Gabriel Fortes fez estas declarações à Inforpress, à margem de uma conversa aberta realizada esta tarde na Escola Secundária Eugénio Tavares, sob o tema “Neurodivergência e o papel do professor”, iniciativa que reuniu docentes e técnicos da educação.
Segundo o especialista, por exemplo a dislexia é uma condição que se manifesta através de dificuldades na leitura e a escrita, e que, em muitos casos, explicou, a criança consegue progredir nos primeiros anos de escolaridade com algumas adaptações feitas em sala de aula, chegando por vezes até ao quarto ou quinto ano.
No entanto, alertou que, quando o problema não é identificado precocemente, acaba por gerar “muitos anos de trabalho infrutífero e elevado nível de stress” para a criança.

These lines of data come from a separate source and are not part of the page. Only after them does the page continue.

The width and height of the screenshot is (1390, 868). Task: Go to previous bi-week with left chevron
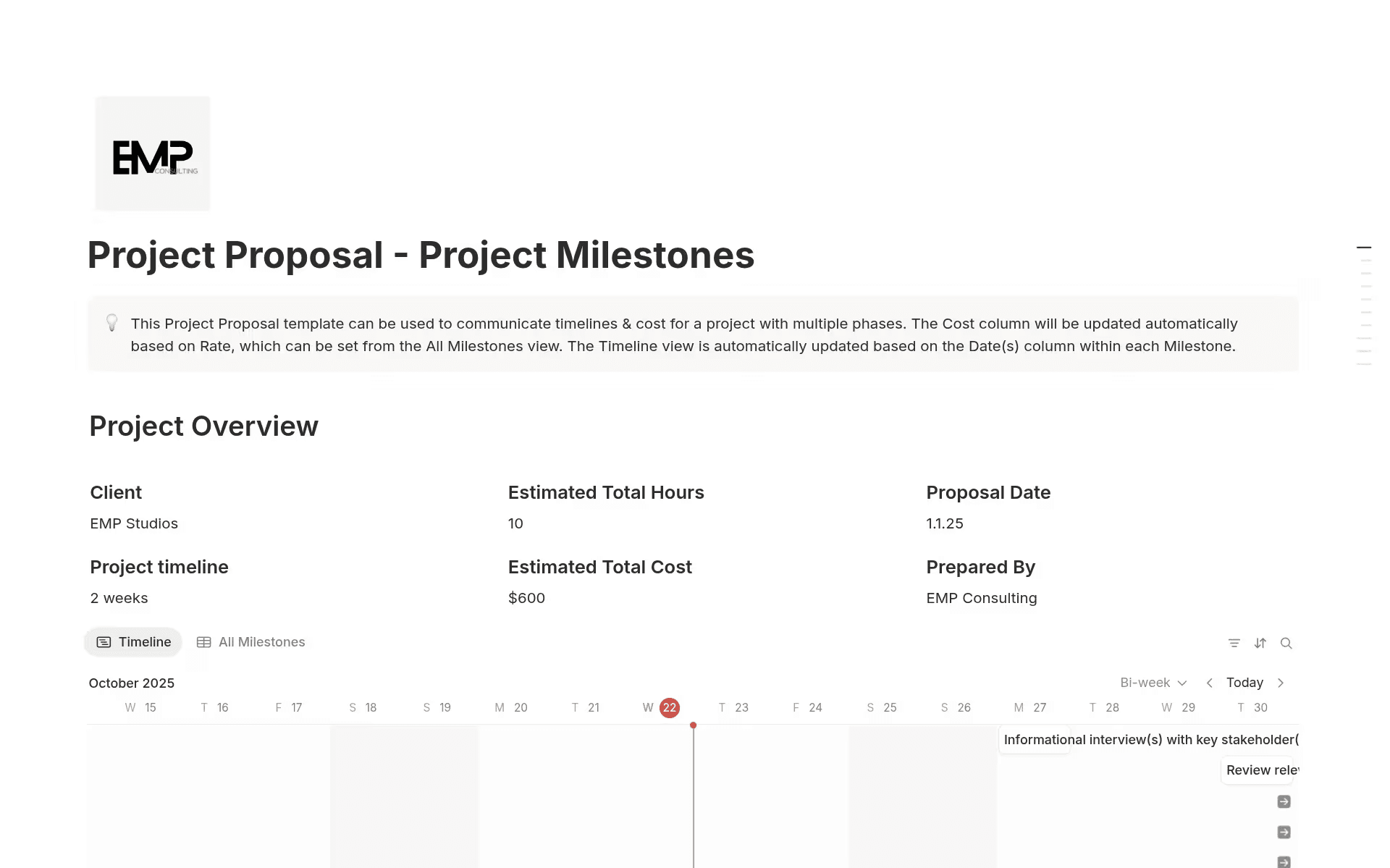click(x=1209, y=683)

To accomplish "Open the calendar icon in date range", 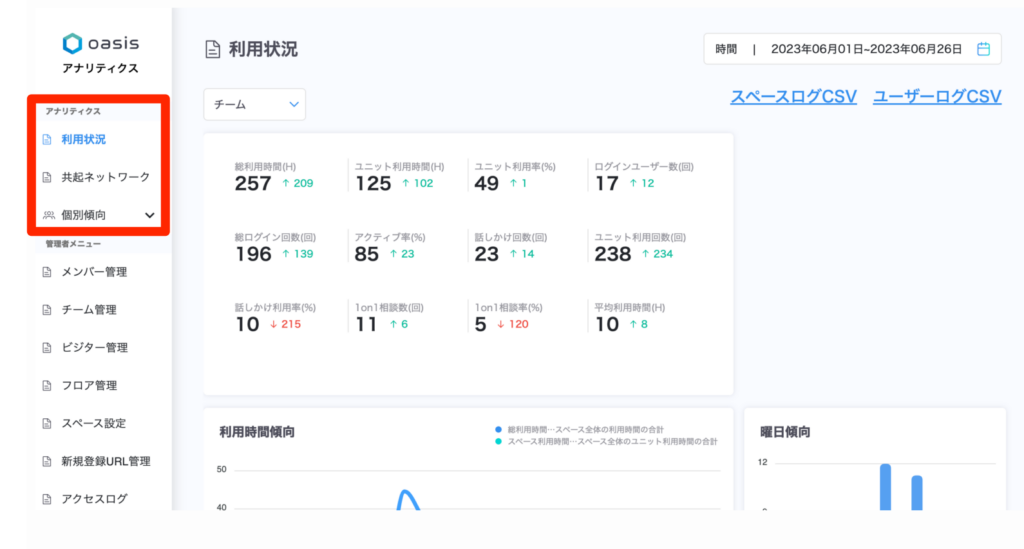I will (x=983, y=48).
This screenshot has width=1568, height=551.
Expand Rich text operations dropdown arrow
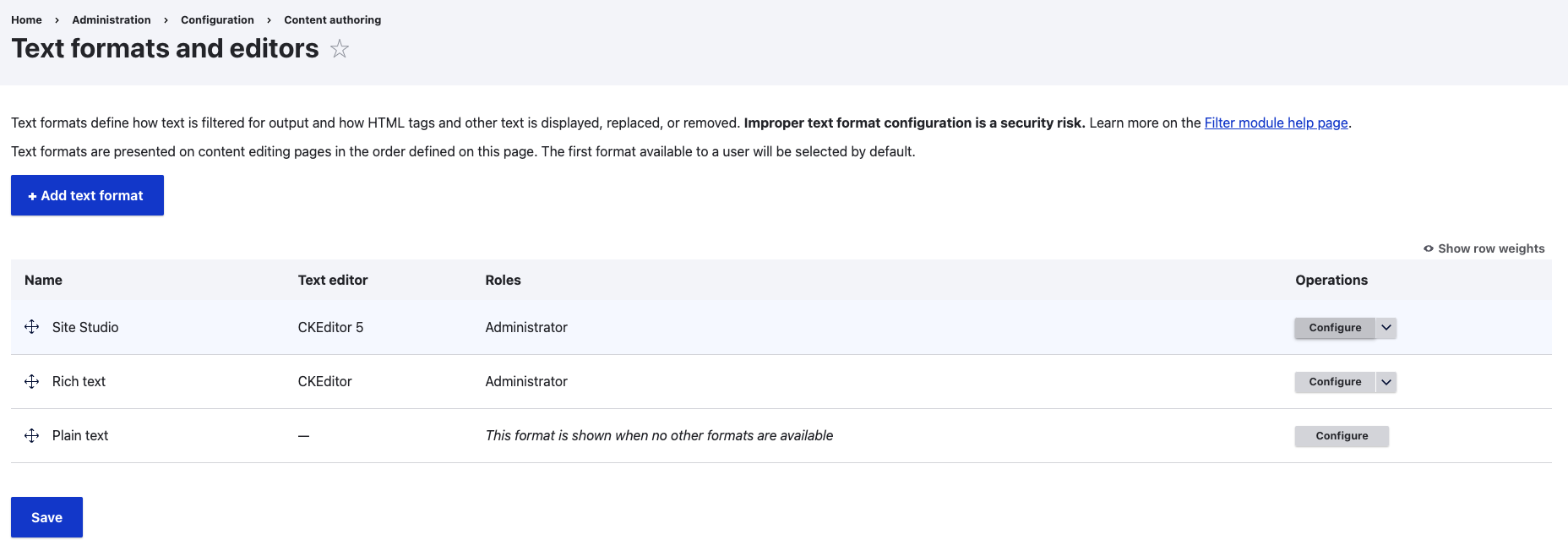coord(1386,382)
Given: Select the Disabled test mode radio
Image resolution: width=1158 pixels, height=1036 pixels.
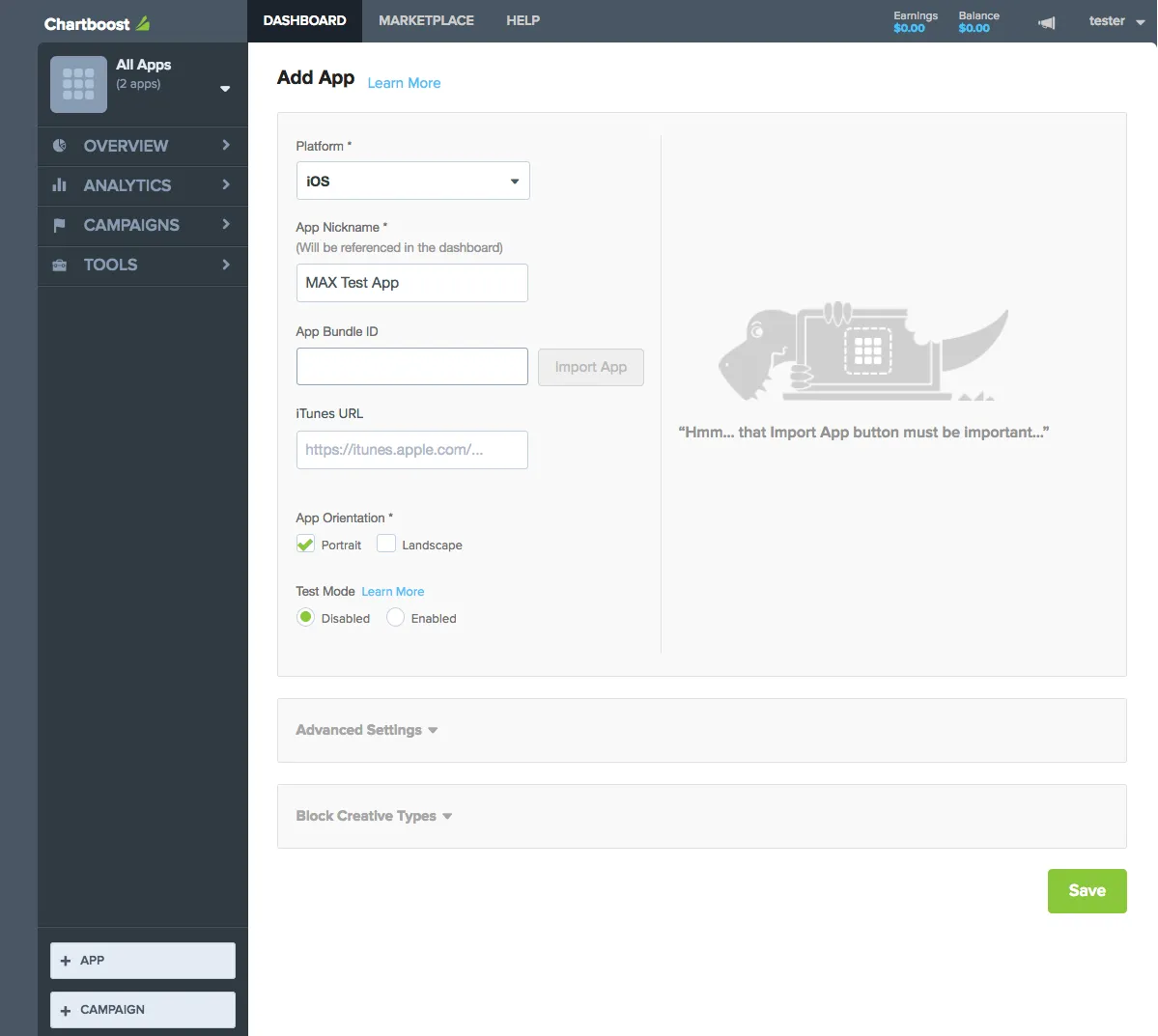Looking at the screenshot, I should coord(306,618).
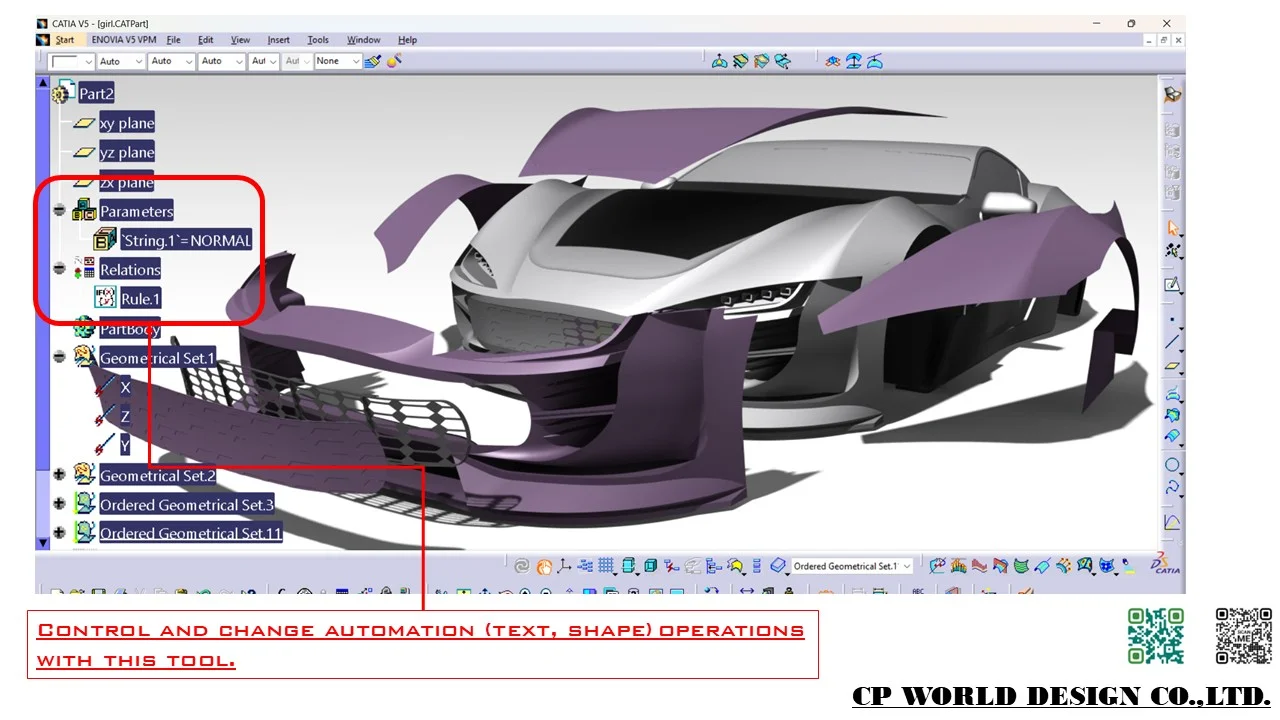Open the Ordered Geometrical Set.1 dropdown
This screenshot has width=1280, height=720.
pos(906,566)
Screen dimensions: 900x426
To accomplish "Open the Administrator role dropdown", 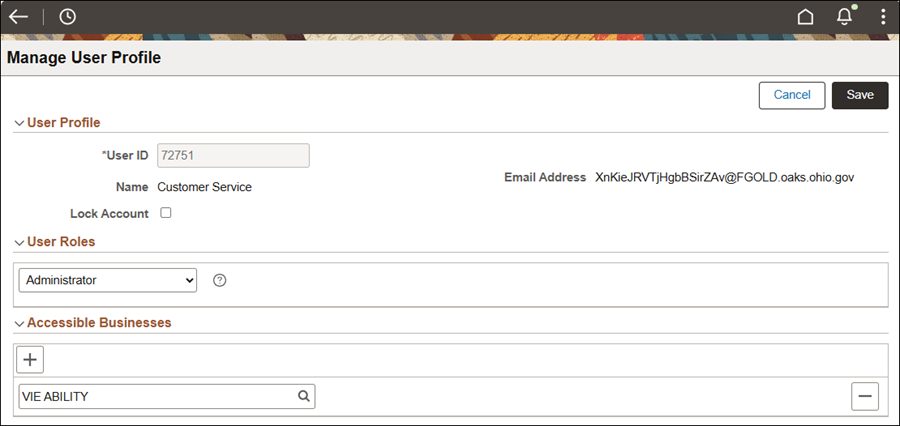I will pos(108,280).
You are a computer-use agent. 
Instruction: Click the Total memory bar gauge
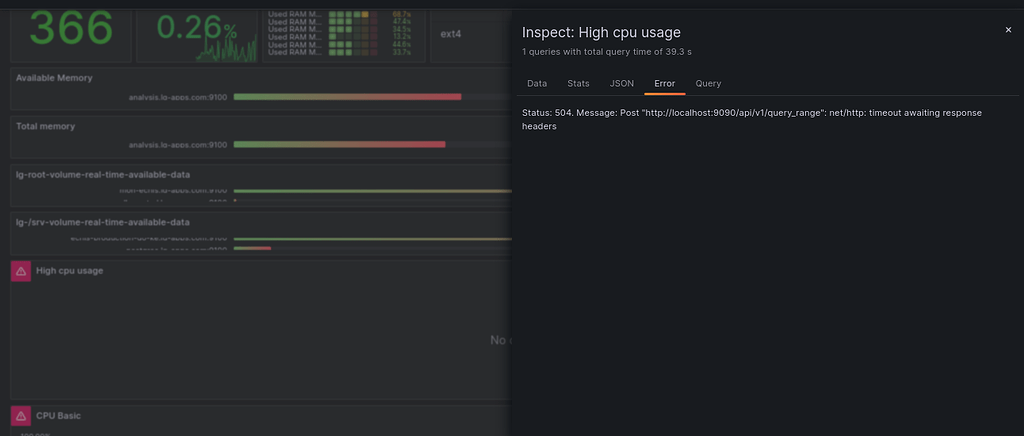[339, 145]
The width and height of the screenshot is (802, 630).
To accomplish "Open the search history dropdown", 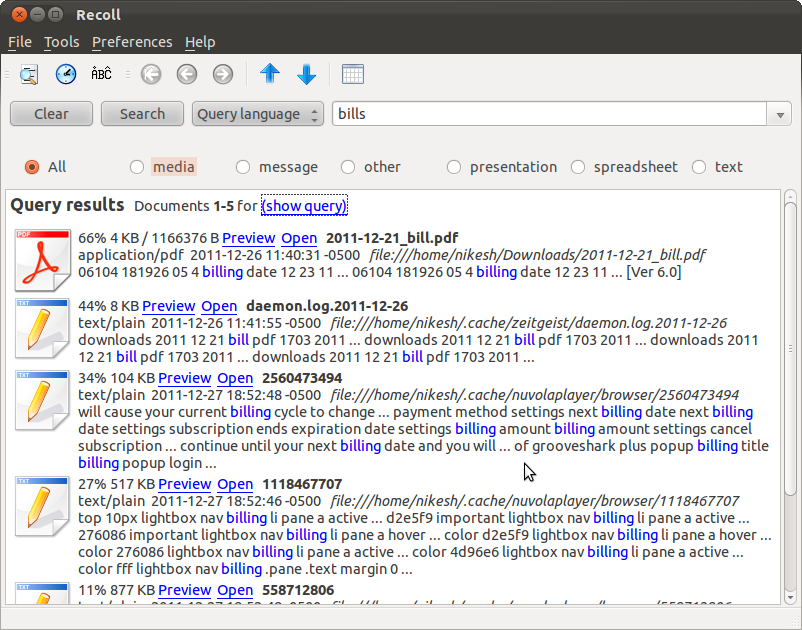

“Se identificarmos essas dificuldades logo no segundo ano, evitaremos situações em que o aluno chega ao quinto ano sem saber ler, o que obriga, em termos pedagógicos, a um regresso quase total aos conteúdos do segundo ano”, sublinhou.
Para o neuropsicólogo, uma avaliação adequada num momento em que a alfabetização já deveria estar consolidada permitiria descartar ou confirmar precocemente essas condições, contribuindo para um acompanhamento mais eficaz e inclusivo dos alunos no sistema educativo.
“O professor é a figura central neste processo, sobretudo num cenário em que o ensino é obrigatório. Uma das grandes necessidades é capacitar os docentes, dar-lhes ferramentas para lidar melhor com esses alunos dentro da sala de aula”, concluiu.